Hi, I am writing a very simple kernel that does Bayer interpolation. I cannot get this kernel to run any faster than 2000 ticks in the CUDA profiler report, but I believe it should be much quicker if I had a better understanding of CUDA, and what parts of this are going slow.
Basically, the kernel takes a float array (global mem or texture, didnt seem to make much speed difference) where each pixel is:
Each pixel in the ouput array gets 3 values, one for each of red/blue/green, averaged from all measurements of that color in a 3x3 window around the pixel.
The naive approach is to have the kernel operate on each pixel independently, search a 3x3 window with if statements to determine which elements to add together. This gives me a score of 2300 in the profiler.

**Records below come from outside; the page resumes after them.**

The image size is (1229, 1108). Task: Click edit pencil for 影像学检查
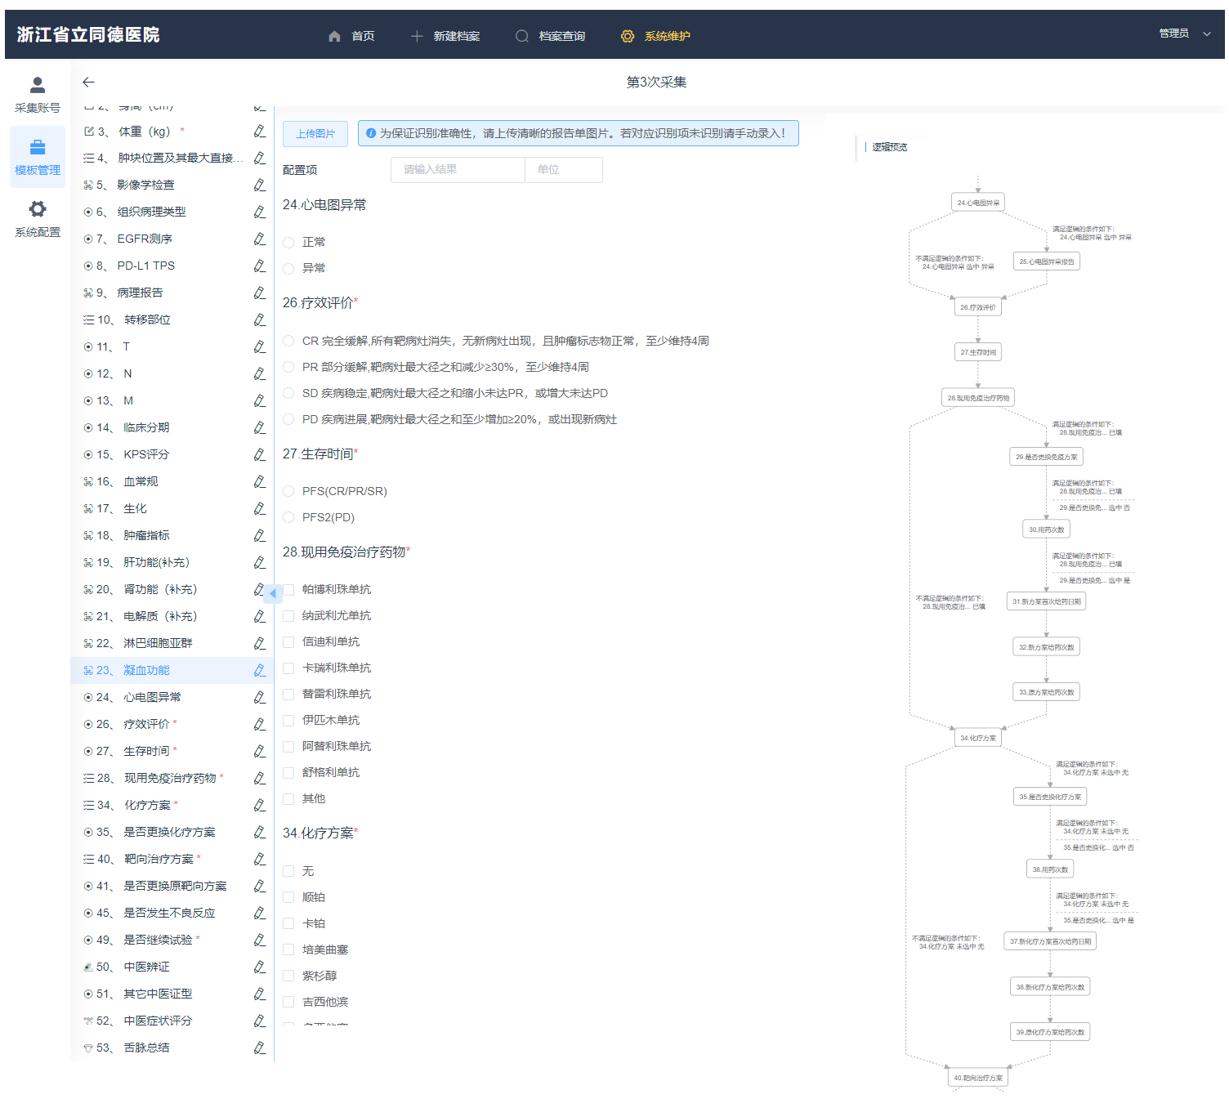(x=259, y=185)
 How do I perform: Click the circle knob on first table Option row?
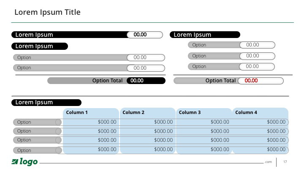coord(58,122)
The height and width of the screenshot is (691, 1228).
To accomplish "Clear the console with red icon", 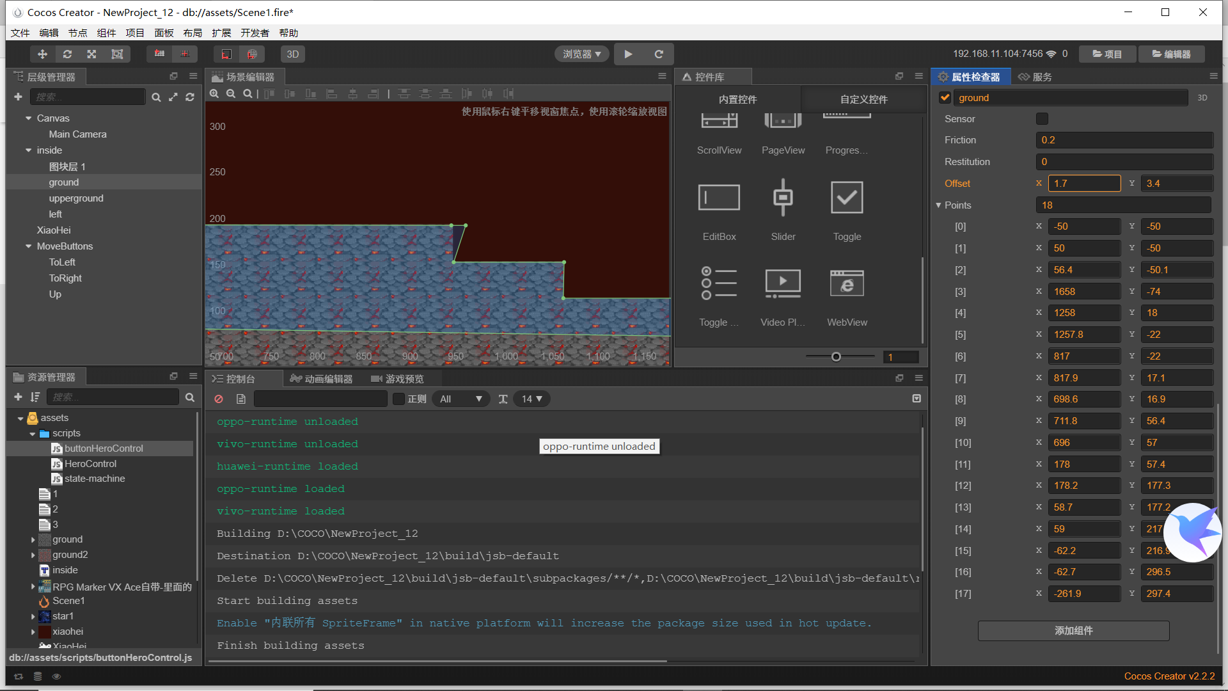I will click(x=219, y=399).
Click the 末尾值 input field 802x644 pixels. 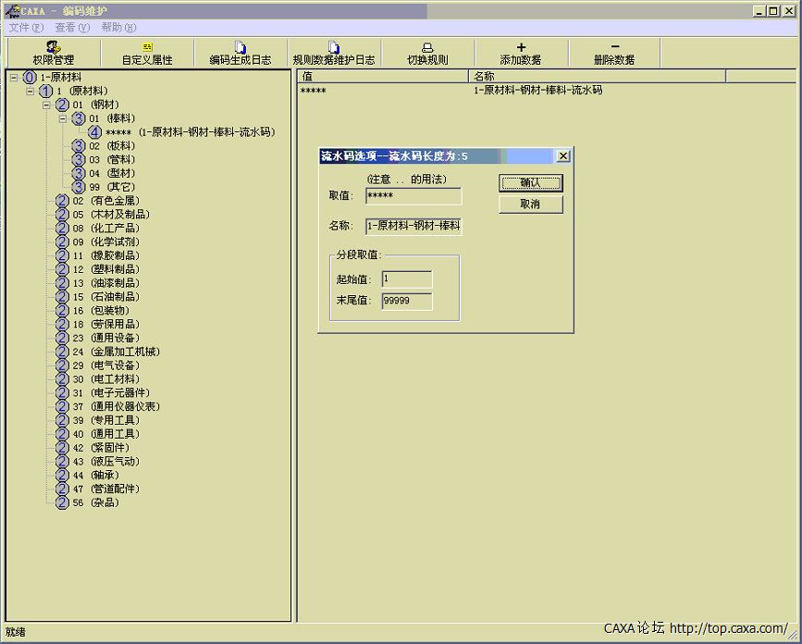(x=406, y=301)
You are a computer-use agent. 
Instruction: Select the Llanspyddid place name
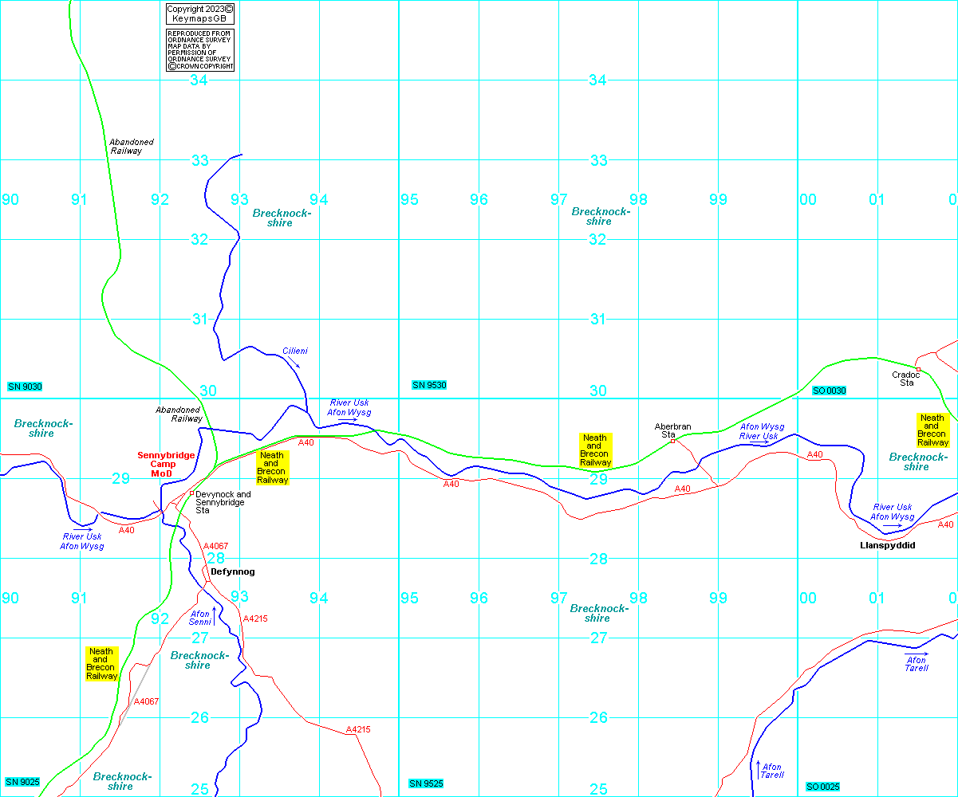tap(887, 545)
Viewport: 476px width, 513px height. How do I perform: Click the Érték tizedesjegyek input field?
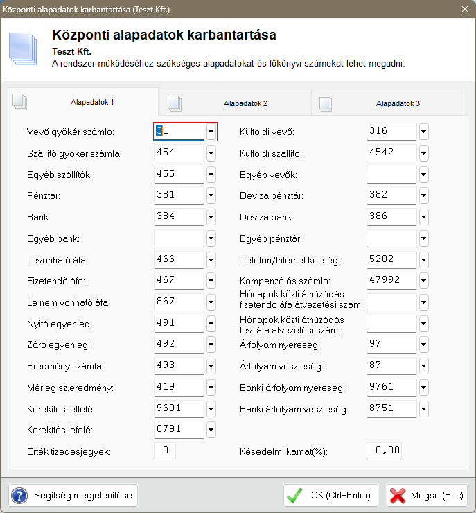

My next step was to load local blocks into shared memory, because they are accessed by neighboring pixels, so I thought this would be faster. This only reduced it to 2000. What am I doing that is slow here? I feel like this should be a very simple thing for the GPU to do.
Here is my psuedo code:
BLOCKDIM = 16 dim3 threads(BLOCKDIM, BLOCKDIM); dim3 grid(iDivUp(size.x, BLOCKDIM_X), iDivUp(size.y, BLOCKDIM_Y)); bayerKernel<<<grid, threads>>>(dst,src,size) CUDA_SAFE_CALL( cudaThreadSynchronize() );
shared LocalBlock[(BLOCKDIM+2)*(BLOCKDIM+2)] //+2 because of the 1 pixel apron around the block that needs to also be loaded each pixel loads src[pos] into LocalBlock pixels around the border also load their neighbor outside the block into LocalBlock __syncthreads(); if in a red center dst[pos].r = src[pos] dst[pos].g = sum of 4 green neighbors / 4 dst[pos].b = sum of 4 blue neighbors / 4 else if in a blue center dst[pos].r = sum of 4 red neighbors / 4 dst[pos].g = sum of 4 green neighbors / 4 dst[pos].b = src[pos] else if in a green center dst[pos].r = sum of 2 red neighbors / 2 dst[pos].g = src[pos] dst[pos].b = sum of 2 blue neighbors / 2
Any help would be appreciated. Thanks!